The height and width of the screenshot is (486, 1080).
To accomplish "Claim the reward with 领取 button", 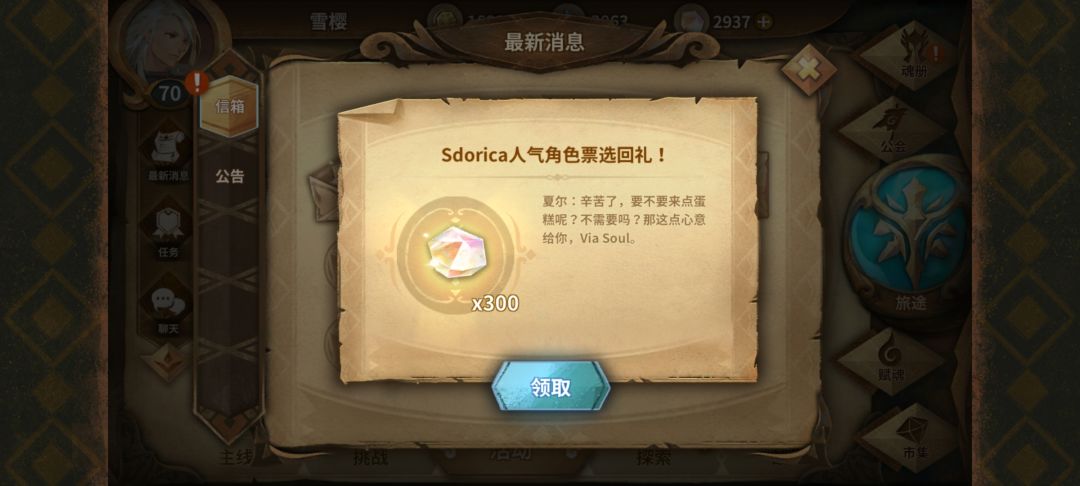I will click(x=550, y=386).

--------------------

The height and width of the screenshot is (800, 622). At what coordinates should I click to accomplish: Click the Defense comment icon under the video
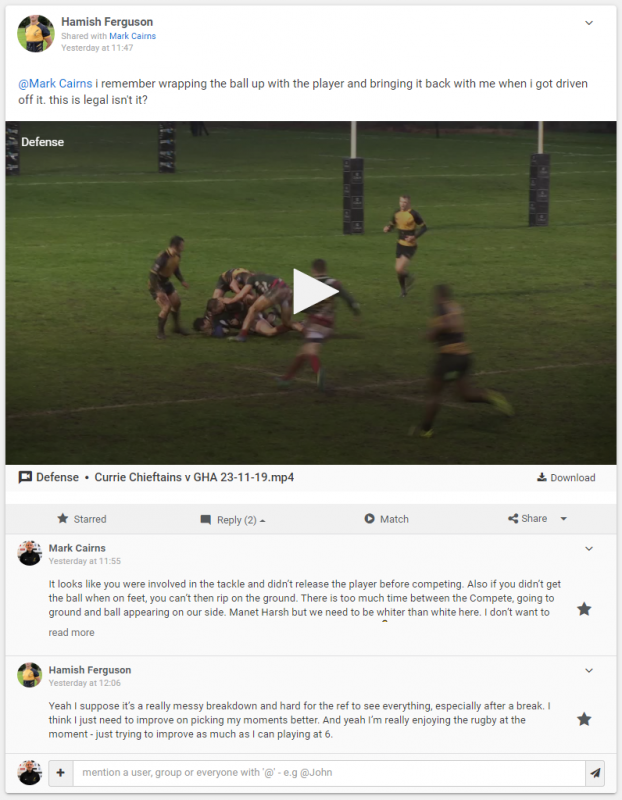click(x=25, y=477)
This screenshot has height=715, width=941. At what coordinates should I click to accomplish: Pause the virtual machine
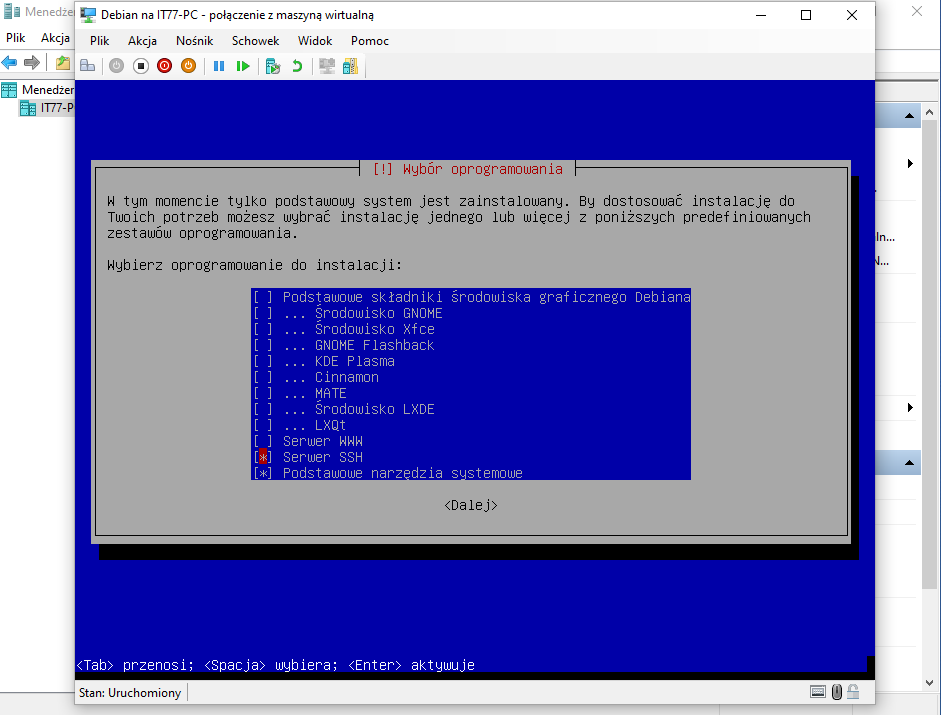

--------------------

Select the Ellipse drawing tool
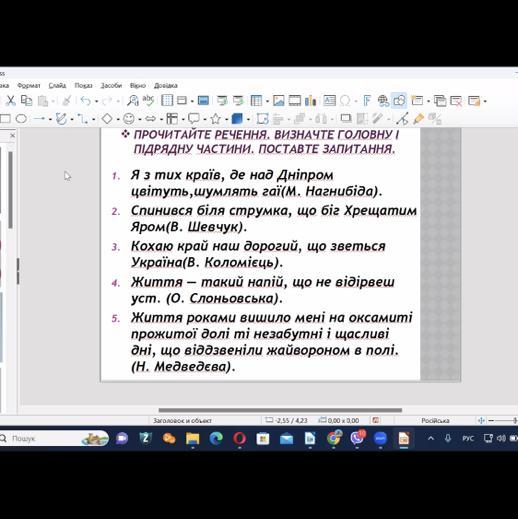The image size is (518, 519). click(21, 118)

--------------------

Both boundary lines included, write out word for word only the lines above from the one containing "The height and width of the screenshot is (800, 622)." to the one containing "This screenshot has", leaving out any pictures.

**Answer below**
The height and width of the screenshot is (800, 622). At what coordinates should I click to accomplish: Click the Defense comment icon under the video
click(x=25, y=477)
This screenshot has height=715, width=941. At what coordinates should I click to accomplish: Pause the virtual machine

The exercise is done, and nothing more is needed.